- **PROBLEM DETAILS**: Each record must be returned exactly, apart from the pictures, which stay out.

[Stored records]
-----

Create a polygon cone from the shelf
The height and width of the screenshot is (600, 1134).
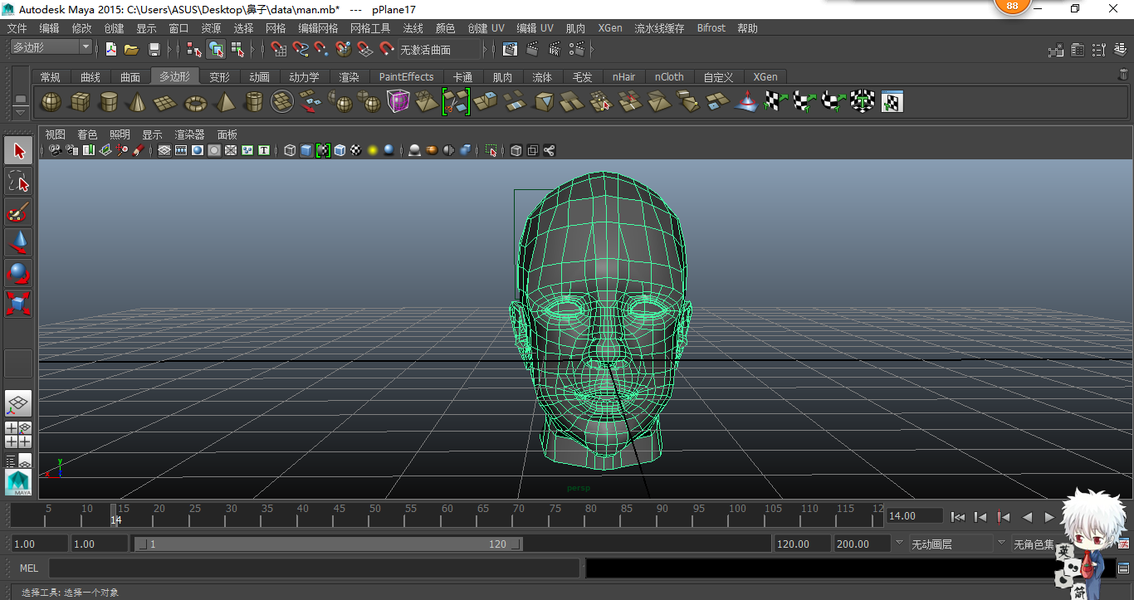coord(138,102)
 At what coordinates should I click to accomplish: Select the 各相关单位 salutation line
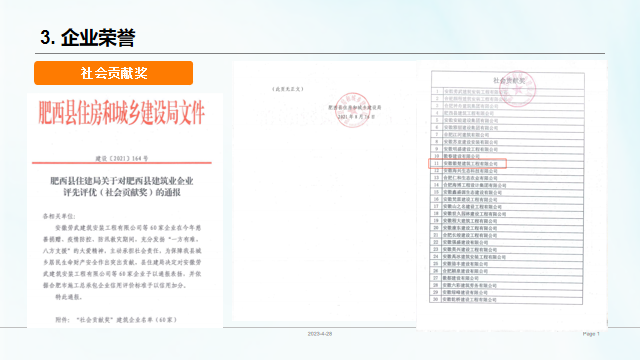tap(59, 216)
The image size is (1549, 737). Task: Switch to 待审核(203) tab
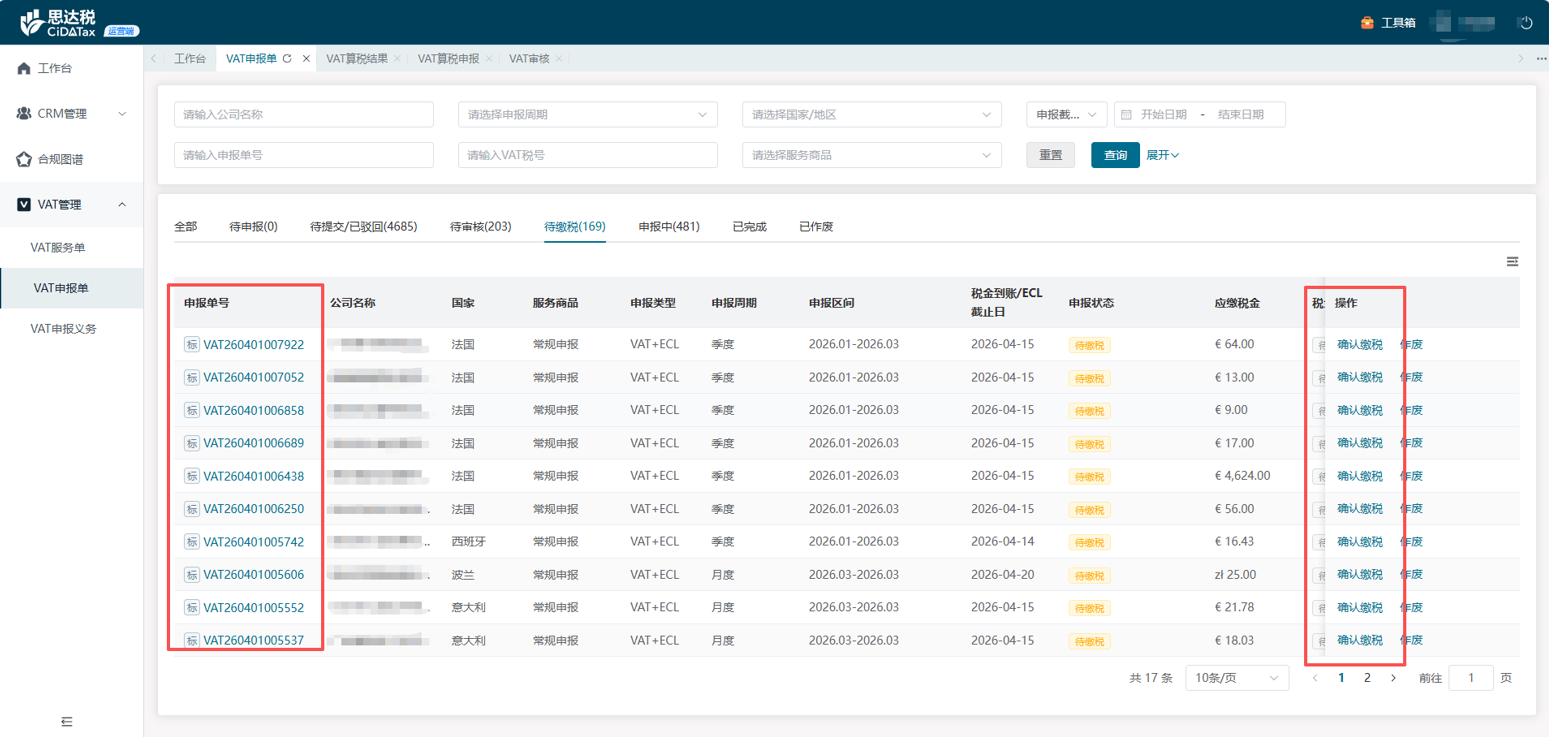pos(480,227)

-----

- **RESPONSE**:
Create a polygon cone from the shelf
The height and width of the screenshot is (600, 1134).
coord(138,102)
 At what coordinates should I click to accomplish: Select the 各相关单位 salutation line
tap(59, 216)
The image size is (1549, 737). Task: Switch to 待审核(203) tab
pos(480,227)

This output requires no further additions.